Differentiated Paneth cells might also provide a source for new intestinal tissue after damage87. Researchers used villin-rtTA/TRE-H2B-GFP mice, with doxycycline dosing and withdrawal strategies, to label long-lived LRCs in the crypt base. These LRCs, which persisted in the crypt for up to 100 days, were shown to be differentiated Paneth cells. Although these label-retaining Paneth cells expressed low levels of the stem cell markers Lgr5, Bmi1, Tert, and Lrig1, they did express high levels of the stem cell marker musashi RNA binding protein 1 (MSI1)87,88. Label-retaining Paneth cells in mice could re-enter the cell cycle following radiation damage, and the numbers of H2B-GFP label-positive cells increased over 3–5 days. The intensity of GFP also decreased in these cells over time, presumably due to replication-associated dilution of H2B-GFP signal. These findings indicate active regeneration from the Paneth cell population. Eventually, the label-retaining Paneth cells lost Paneth cell markers and began to express Bmi1 during regeneration87. Therefore, Paneth cells and/or their immediate precursors might reacquire stem cell function after radiation exposure to participate directly in epithelial regeneration. Further studies are needed.

Enteroendocrine cells

Post-mitotic enteroendocrine cells have also been reported to have injury-induced stem cell activity84,89—specifically enteroendocrine subsets marked by neurogenin3-Cre90 or Nkx2.2-Cre91. Using a Bmi1-GFP knock-in allele to allow Bmi1-expressing cell isolation without relying on Bmi1-CreER-mediated lineage tracing30,47, researchers showed that single GFP+ intestinal cells could undergo clonogenic organoid formation indicative of stem cell function93. GFP+ cells also had a gene expression signature associated with enteroendocrine cells, indicating that quiescent and regeneration-competent Bmi1-expressing subpopulations might be relatively differentiated enteroendocrine cells92,93. Although the formal equivalence of the Bmi1-GFP+ knock-in and Bmi1-CreER+ alleles, in terms of cell specificity, has not been demonstrated, analyses of transcriptomes of Bmi1-CreER+ cells revealed expression of enteroendocrine cell-associated genes, although this was accompanied by Paneth cell gene expression patterns not usually associated with Bmi1-GFP+ cells. This might be due to imperfect overlap between true Bmi1+ ISCs, Bmi1-GFP+ cells, and the cells that become labeled by Bmi1-CreER+ after exposure to tamoxifen.

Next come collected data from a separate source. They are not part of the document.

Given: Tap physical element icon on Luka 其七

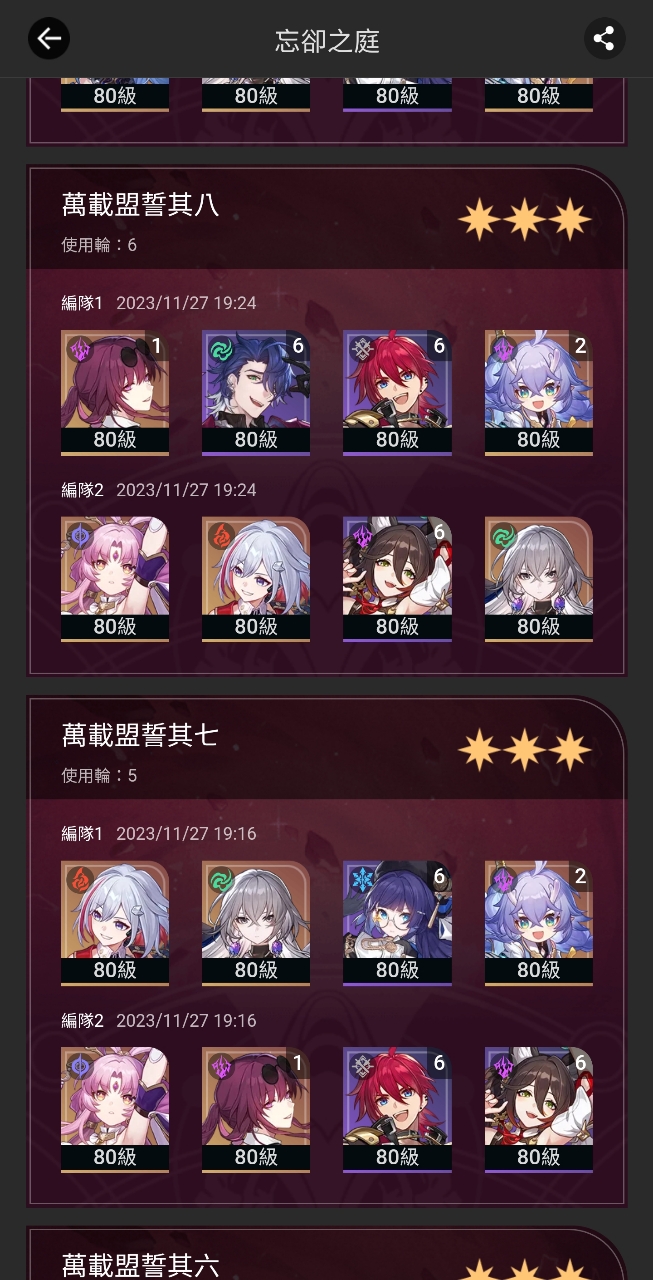Looking at the screenshot, I should click(361, 1066).
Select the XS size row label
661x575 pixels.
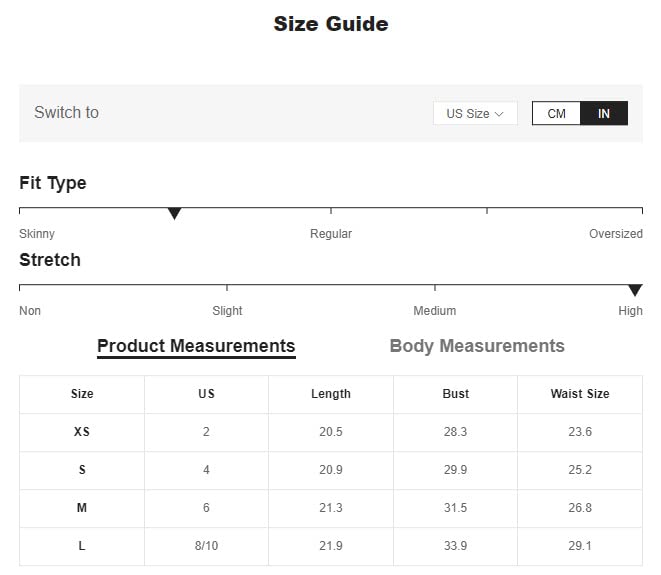click(82, 432)
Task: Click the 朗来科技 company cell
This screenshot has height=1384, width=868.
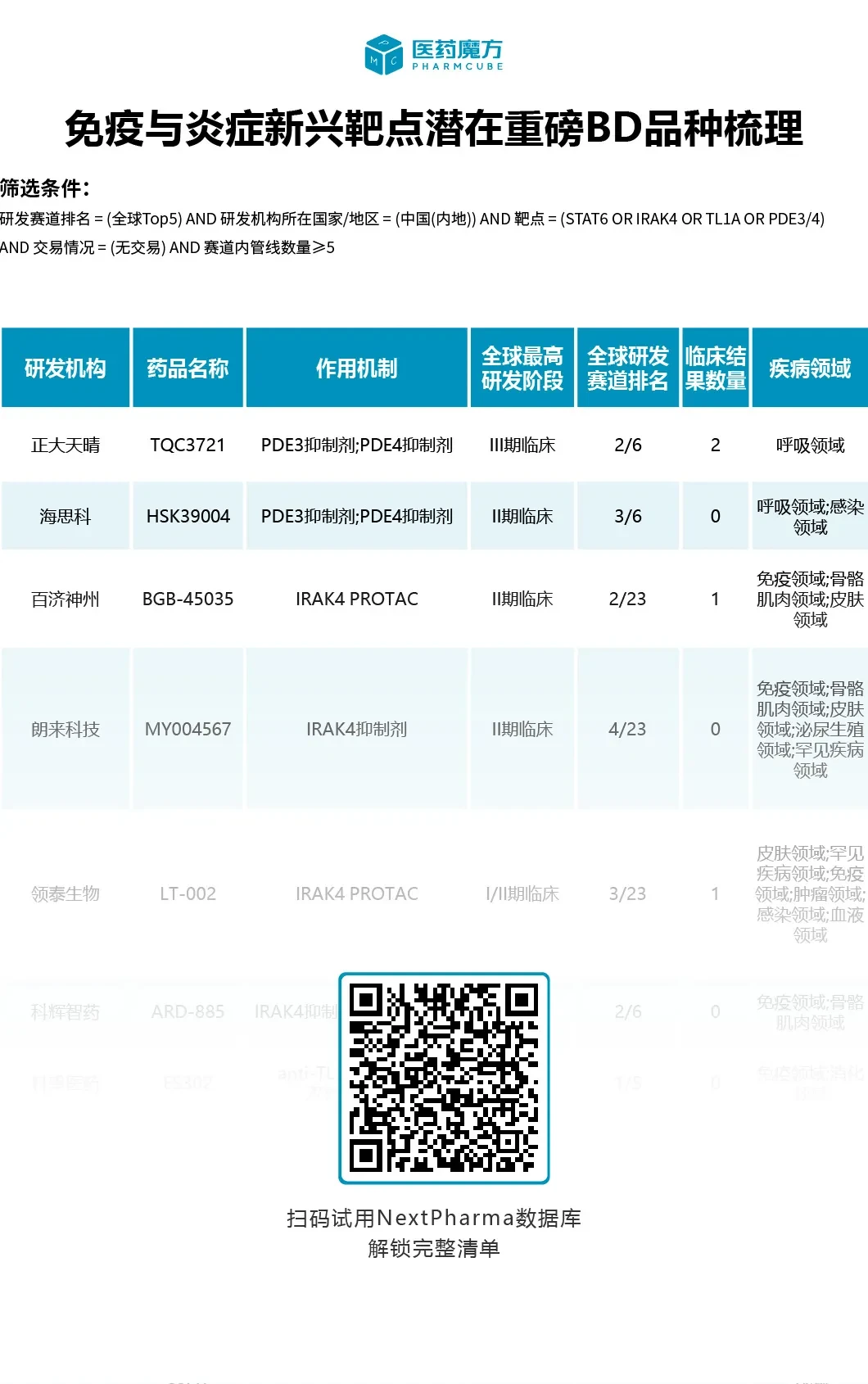Action: [66, 729]

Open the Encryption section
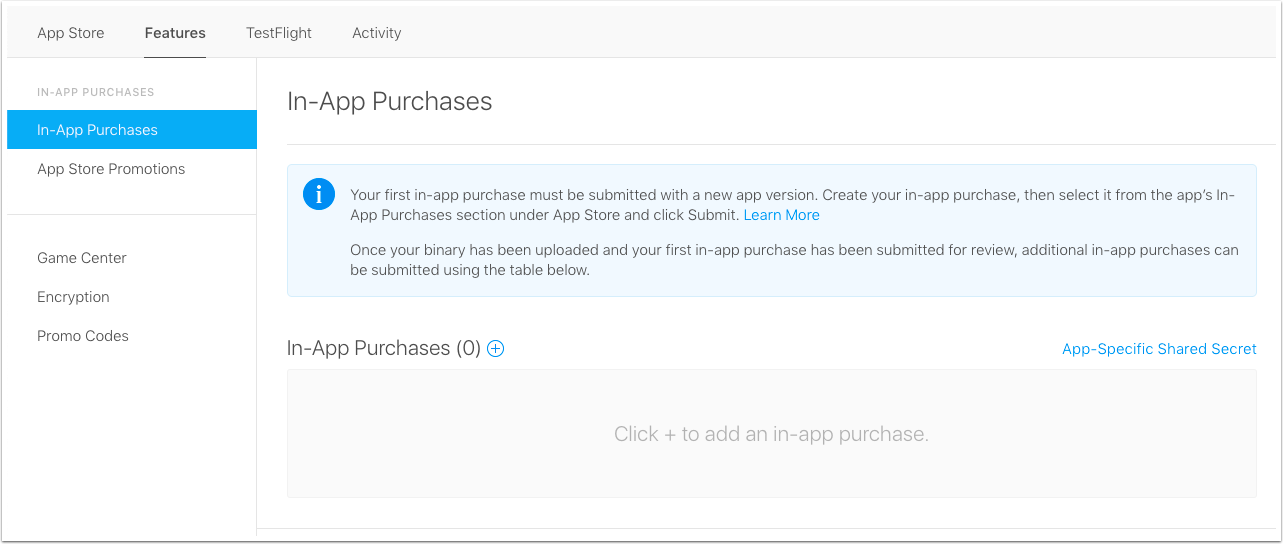click(x=73, y=297)
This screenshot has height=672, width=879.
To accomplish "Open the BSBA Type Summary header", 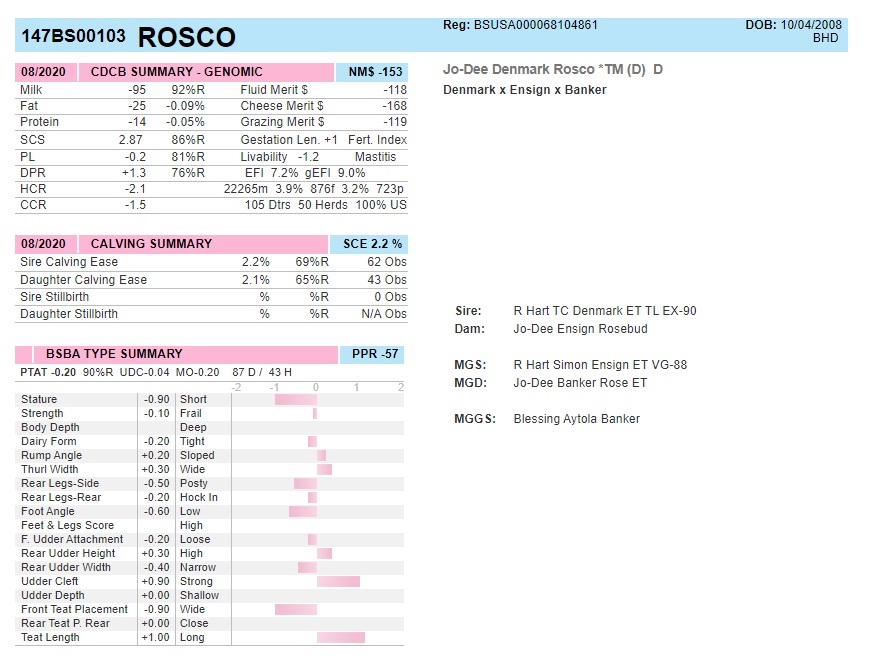I will point(113,354).
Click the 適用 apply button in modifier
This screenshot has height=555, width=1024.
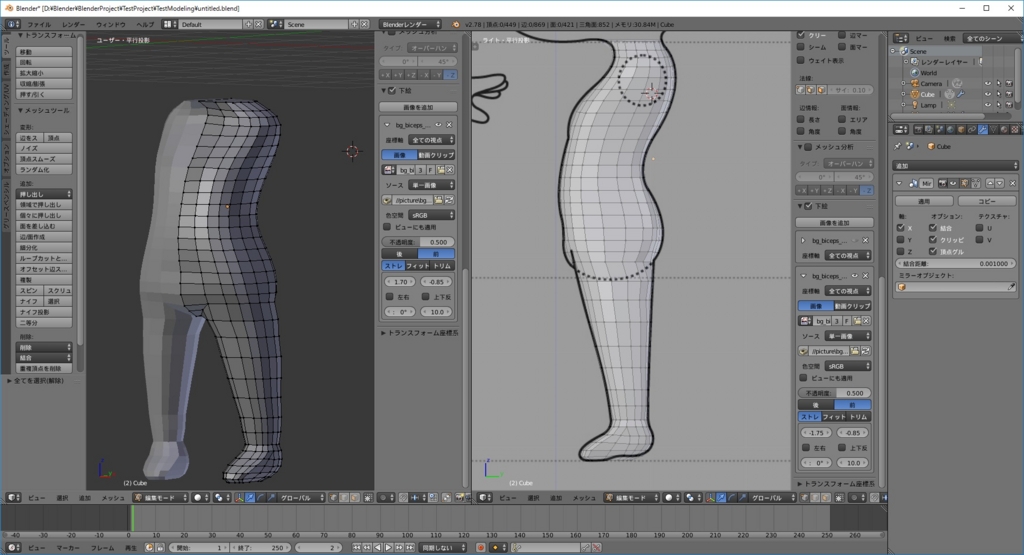(923, 200)
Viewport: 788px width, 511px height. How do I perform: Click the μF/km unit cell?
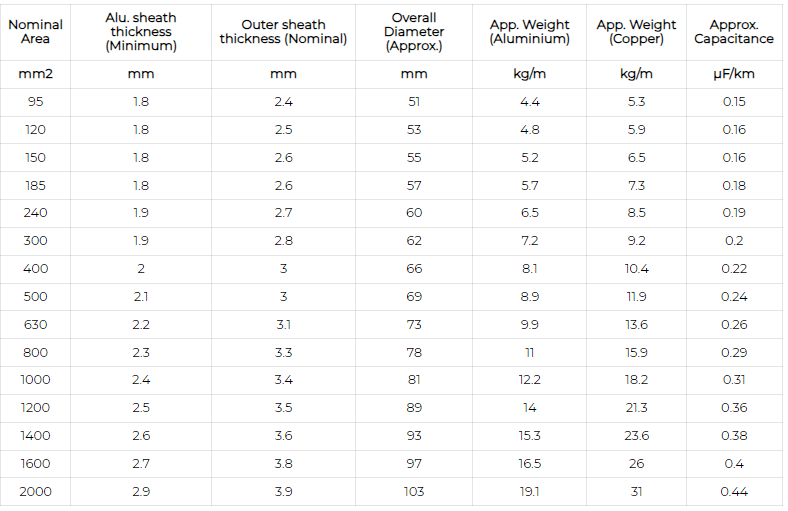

Bmi1-GFP+ cells also expressed the homeobox transcription factor prospero homeobox 1 (PROX1)93, which is expressed by differentiated enteroendocrine cells94. In Drosophila, the Prox1 ortholog, prospero, is required for generation of midgut intestinal enteroendocrine cells95,96,97. In intestines of mice, Prox1-expressing cells exhibit clonogenic growth into organoids and radiation-inducible lineage tracing similar to Bmi1-GFP+ cells93. Bulk and single-cell RNA sequencing revealed that Bmi1-GFP+ cells were predominantly lineage-committed Neurod1+Neurog3 enteroendocrine cells, whereas Prox1-GFP+ cells comprise cells with a Bmi1-like mature enteroendocrine phenotype, but also contain a subset that expresses tuft-cell associated genes with low levels of enteroendocrine gene expression. Separately, it was shown that the differentiated chromatin and enhancer occupancy profile of Bmi1-GFP+ cells and of CD69+CD274+ goblet cells reverts to a distinct Lgr5-expressing ISC-like pattern upon radiation exposure92. The post-mitotic and differentiated state of at least some enteroendocrine cells is therefore not hard wired, and dynamic chromatin changes accompany the plastic conversion of these cells toward a more ISC-like condition during regeneration.

Absorptive Enterocytes

Damage to Lgr5-expressing ISCs induces crypt regeneration—not only from ISCs and secretory progenitor/precursor populations, as described above, but also from the progenitors of absorptive enterocytes98. Alkaline phosphatase, intestinal (ALPI) has been widely used as a marker for enterocytes and their progenitors98,99. Upon diphtheria toxin receptor-mediated ablation of Lgr5-expressing ISCs, Alpi-expressing cells de-differentiate into proliferative Lgr5-expressing ISC and Paneth-like cells in mice98. During their conversion, Alpi-expressing cells upregulate stem cell-specific genes and downregulate enterocyte-specific genes. Because absorptive enterocytes and their progenitors constitute a majority of the intestinal epithelium, the concept that they can serve as a reservoir for new ISCs after damage is potentially of high significance.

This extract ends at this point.